I'm personally, a rather soft and sensitive queer illustrator who cares a lot about friendship and magic and the power of coziness. I drew fanart of the show and saved my episodes for the weekend, so at the end of overworking/exhausting myself all week, I could have something I really really liked to watch. I distinctly remember saving the last three-parter for a "rainy day" because I knew season 6 was still coming out soon and I wanted to have some unwatched SCI backstocked, in case I was having a hard night and really needed it. The week season 6 was supposed to come out, I was so excited all week and was completely shocked at the delay– trying to google/find any info I could. When the I heard the news that season 6 wouldn't debut on HBO Max I was horrified and by the time I got to the website, the whole show had been wiped. I can genuinely say I burst into tears upon seeing it.
I was heartbroken and furious!!! How irresponsible and cruel! To wipe out SO MUCH hard work that meant SO MUCH to SO MANY people!!! I talked about their reprehensible destruction of the cartoon animation industry with some of the other artists at my studio (one of whom has worked on some CN shows & said he's met you & that you were incredibly nice + sweet) and we all put a mental curse on Zaslav.
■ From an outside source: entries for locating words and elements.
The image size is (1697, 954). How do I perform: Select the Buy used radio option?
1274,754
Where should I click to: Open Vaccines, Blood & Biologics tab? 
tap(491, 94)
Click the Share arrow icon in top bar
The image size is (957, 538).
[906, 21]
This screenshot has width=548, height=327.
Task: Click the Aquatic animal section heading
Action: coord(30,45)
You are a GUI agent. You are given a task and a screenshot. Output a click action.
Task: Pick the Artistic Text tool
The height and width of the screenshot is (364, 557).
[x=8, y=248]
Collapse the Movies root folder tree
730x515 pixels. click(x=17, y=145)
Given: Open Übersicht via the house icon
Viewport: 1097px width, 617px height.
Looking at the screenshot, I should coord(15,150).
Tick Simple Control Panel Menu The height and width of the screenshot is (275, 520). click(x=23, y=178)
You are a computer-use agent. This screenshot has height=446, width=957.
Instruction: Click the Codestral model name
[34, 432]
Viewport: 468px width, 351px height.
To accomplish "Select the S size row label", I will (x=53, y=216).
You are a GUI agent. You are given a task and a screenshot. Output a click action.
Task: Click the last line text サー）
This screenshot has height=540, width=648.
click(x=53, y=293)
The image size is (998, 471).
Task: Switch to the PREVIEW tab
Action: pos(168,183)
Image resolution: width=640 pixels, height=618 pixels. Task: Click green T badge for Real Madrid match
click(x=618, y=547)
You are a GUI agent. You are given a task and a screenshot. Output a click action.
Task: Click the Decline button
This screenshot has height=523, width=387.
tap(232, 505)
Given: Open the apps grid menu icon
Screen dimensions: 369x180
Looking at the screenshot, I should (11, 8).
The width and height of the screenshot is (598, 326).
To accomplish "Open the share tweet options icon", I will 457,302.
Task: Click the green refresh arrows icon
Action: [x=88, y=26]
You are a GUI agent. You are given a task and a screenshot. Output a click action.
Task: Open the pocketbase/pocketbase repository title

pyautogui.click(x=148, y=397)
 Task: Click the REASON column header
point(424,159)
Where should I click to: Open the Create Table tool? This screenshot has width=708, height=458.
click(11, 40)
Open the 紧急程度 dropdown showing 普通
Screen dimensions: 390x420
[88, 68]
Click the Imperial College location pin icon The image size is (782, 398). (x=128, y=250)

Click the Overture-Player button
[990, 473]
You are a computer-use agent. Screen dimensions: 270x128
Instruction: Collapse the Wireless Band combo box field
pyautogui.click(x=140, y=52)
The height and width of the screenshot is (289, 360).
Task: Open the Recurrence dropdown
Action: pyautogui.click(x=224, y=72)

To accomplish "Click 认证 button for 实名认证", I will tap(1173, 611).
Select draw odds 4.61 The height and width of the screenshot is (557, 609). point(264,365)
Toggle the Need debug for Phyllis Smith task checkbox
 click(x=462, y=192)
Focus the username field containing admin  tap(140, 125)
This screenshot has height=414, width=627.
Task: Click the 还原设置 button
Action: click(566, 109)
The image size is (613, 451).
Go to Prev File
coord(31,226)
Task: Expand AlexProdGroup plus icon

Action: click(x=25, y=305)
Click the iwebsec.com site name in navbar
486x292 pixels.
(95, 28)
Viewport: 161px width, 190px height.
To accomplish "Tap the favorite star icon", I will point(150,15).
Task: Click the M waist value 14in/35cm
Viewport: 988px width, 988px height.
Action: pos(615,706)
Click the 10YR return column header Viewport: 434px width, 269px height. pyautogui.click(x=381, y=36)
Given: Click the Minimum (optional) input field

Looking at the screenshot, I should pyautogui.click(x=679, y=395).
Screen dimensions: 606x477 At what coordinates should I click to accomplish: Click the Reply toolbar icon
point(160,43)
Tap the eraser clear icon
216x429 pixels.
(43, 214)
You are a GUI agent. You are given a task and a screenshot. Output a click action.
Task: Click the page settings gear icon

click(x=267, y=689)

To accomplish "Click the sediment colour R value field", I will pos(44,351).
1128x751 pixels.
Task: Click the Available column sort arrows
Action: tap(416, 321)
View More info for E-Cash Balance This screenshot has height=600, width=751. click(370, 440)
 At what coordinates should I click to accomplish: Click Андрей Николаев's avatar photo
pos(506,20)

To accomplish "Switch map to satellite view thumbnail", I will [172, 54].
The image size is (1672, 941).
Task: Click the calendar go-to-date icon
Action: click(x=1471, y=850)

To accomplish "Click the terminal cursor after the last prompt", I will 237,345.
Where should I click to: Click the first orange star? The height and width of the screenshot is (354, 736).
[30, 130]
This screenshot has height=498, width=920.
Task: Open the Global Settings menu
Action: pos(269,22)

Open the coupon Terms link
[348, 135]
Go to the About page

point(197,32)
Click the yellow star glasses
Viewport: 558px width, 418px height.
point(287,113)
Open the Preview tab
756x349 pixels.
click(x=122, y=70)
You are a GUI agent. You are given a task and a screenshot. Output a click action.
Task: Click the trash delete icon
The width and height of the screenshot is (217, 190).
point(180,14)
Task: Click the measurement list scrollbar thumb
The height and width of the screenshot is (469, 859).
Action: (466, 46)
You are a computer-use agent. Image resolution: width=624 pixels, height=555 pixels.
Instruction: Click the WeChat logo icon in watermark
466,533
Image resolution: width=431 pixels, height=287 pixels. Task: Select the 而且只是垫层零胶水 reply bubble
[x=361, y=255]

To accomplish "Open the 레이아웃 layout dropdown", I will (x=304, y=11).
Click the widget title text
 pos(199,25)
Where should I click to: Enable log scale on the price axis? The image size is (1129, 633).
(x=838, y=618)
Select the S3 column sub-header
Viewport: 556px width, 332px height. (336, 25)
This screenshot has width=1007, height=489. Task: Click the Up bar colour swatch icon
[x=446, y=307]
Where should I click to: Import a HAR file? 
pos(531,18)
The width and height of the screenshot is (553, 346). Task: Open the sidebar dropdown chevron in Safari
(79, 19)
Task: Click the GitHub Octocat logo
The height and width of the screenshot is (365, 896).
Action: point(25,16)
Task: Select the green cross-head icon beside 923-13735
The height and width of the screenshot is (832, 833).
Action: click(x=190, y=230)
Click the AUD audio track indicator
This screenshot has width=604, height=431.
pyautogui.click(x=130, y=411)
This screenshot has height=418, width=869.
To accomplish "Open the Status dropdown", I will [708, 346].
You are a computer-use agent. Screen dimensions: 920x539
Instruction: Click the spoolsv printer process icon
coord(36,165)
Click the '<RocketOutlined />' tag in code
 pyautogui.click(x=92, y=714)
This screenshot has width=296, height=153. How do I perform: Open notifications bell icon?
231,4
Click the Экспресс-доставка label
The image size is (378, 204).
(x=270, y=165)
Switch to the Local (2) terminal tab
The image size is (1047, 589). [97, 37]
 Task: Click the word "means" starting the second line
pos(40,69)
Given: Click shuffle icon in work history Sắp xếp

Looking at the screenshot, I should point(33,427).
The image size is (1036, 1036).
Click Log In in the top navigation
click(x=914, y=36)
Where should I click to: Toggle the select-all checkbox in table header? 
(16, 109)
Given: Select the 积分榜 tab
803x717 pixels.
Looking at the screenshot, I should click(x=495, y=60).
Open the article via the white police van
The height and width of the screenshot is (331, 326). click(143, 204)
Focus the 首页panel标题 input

Your crew and the work you all did on that show, personally, meant so so much to me.
It meant so much that this flavor of show/the creative juices I aligned with were succeeding, that the second ever female creator of a show on CN was making this show, a show so true to themselves, and making SIX SEASONS of it? I cannot tell you how inspiring it was to me. It was comparable to watching the success of Everything Everywhere All At Once and PEN15; these queer/femme/POC points of view I'm obviously familiar with, but truly elevated to be heard and seen? On a big screen? With funding? Maybe even characters who remind me of... myself & my friends? I can only imagine what you've gone through but please know: you're like my hero. You've become such a role model and trailblazer to so so many young artists of a similar flavor. Please keep making stuff forever. I'll keep looking at and watching it.